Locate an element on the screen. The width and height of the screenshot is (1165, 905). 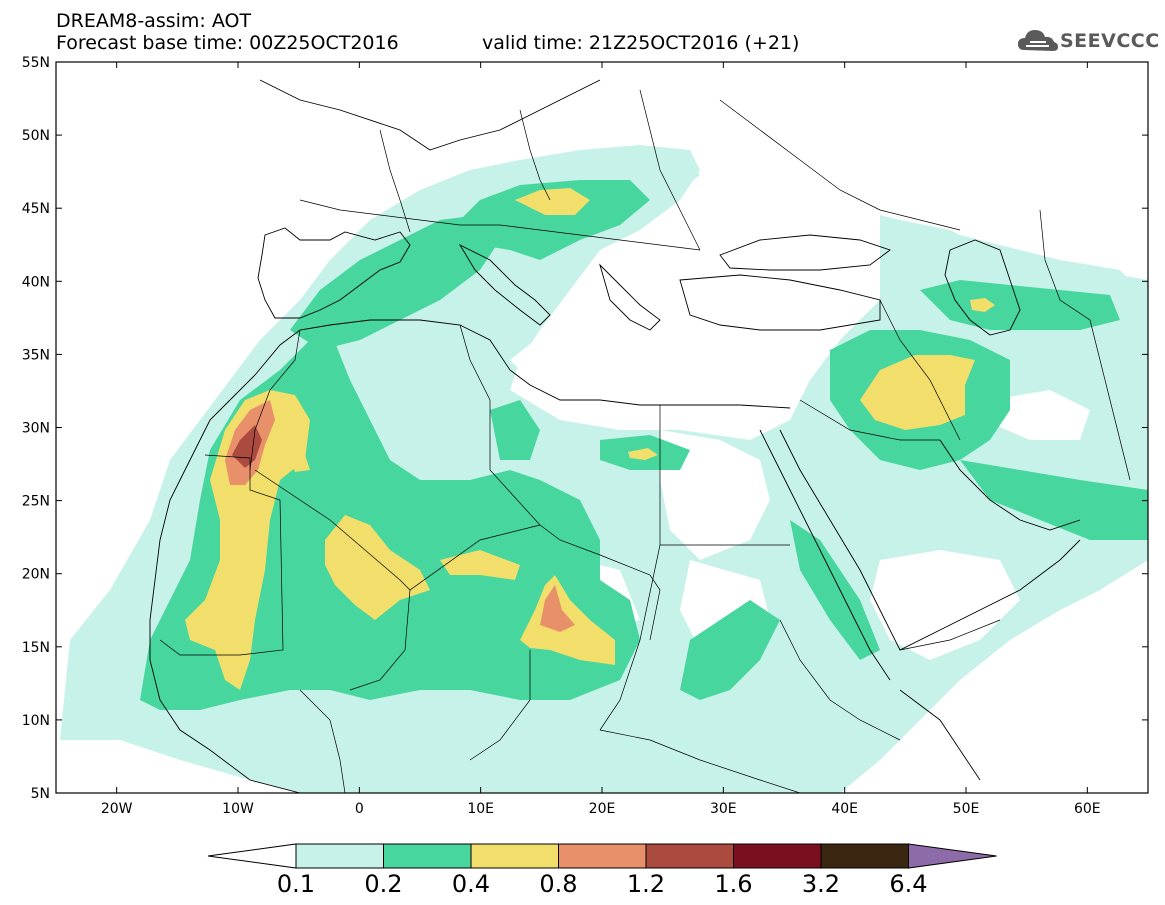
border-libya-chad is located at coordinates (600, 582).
══════════
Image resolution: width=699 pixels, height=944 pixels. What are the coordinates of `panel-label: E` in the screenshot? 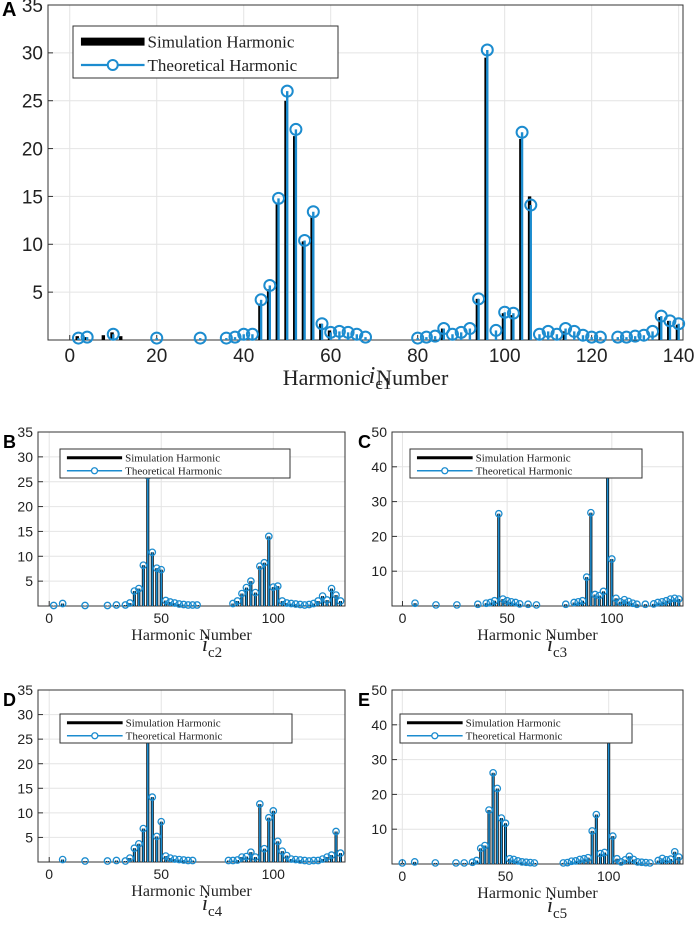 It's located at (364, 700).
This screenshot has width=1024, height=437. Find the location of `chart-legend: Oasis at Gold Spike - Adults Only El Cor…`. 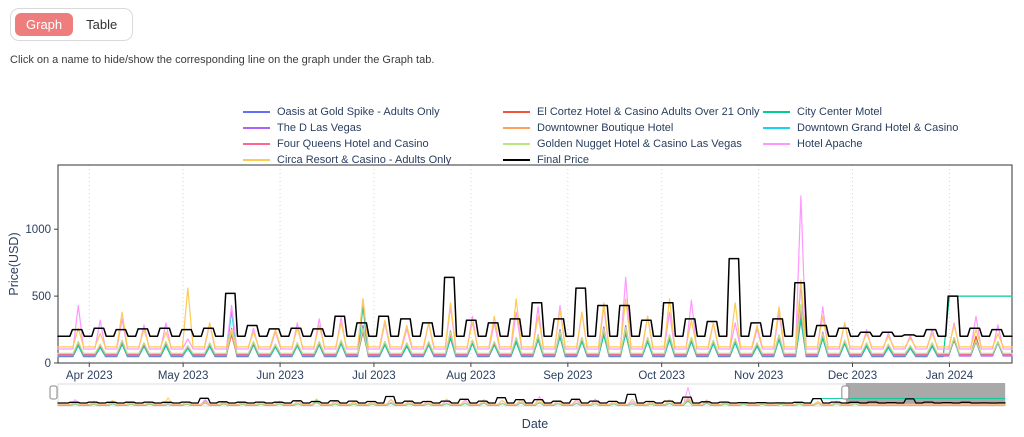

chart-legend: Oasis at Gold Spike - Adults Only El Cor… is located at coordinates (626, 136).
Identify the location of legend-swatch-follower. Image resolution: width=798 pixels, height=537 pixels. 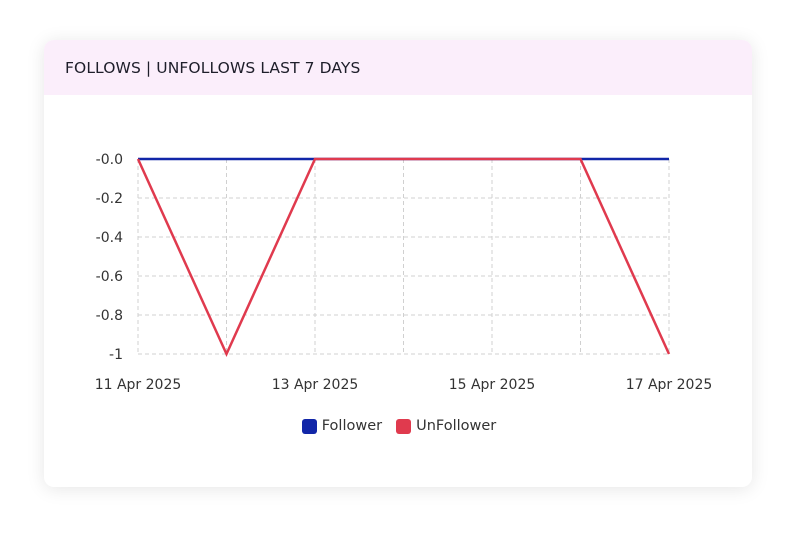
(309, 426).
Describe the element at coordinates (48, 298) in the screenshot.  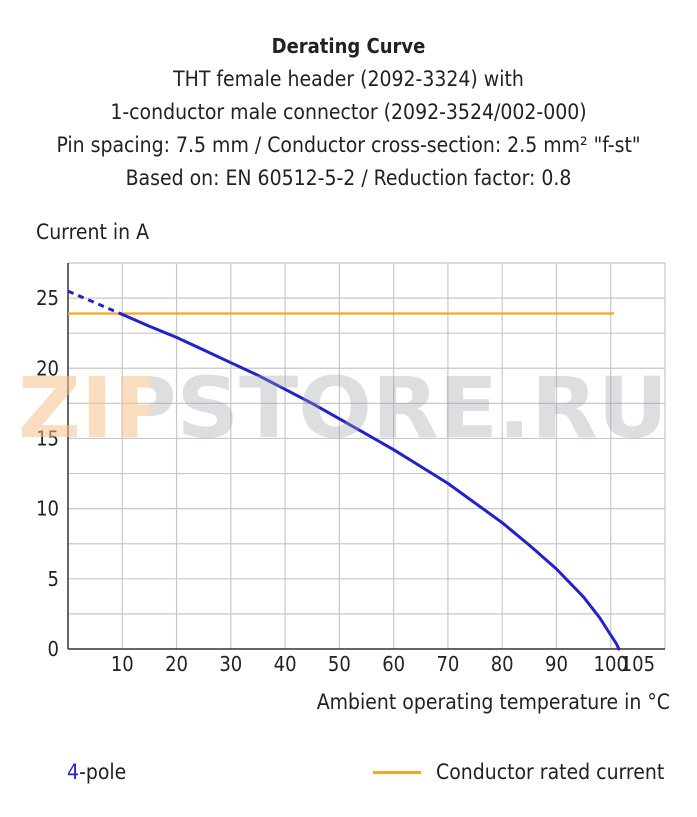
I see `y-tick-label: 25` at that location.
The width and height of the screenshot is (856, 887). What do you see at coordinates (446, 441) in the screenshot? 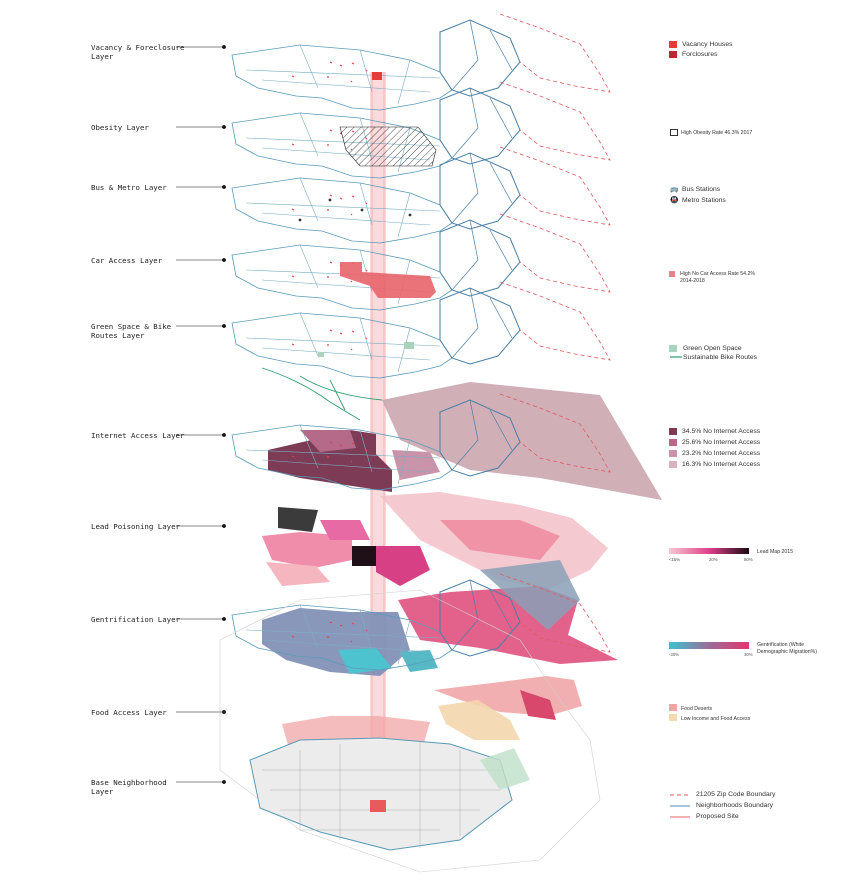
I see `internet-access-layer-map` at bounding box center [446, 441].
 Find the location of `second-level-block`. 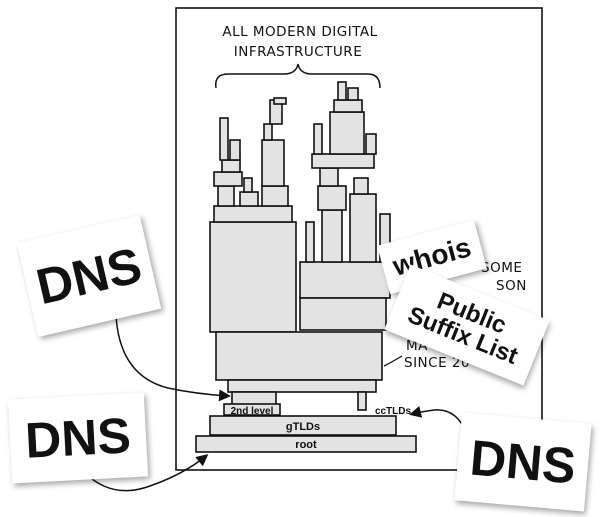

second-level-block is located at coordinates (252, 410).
══════════
WHAT IS BEING ASKED
Update the entries that open with the line containing "Locate an element" and close with the line containing "border-libya-chad is located" by replacing "screenshot" with "image" and leaving everything else unchanged. Give only those lines, without the pictures.

SOLUTION TO THIS TASK
Locate an element on the screen. The width and height of the image is (1165, 905). 
border-libya-chad is located at coordinates (600, 582).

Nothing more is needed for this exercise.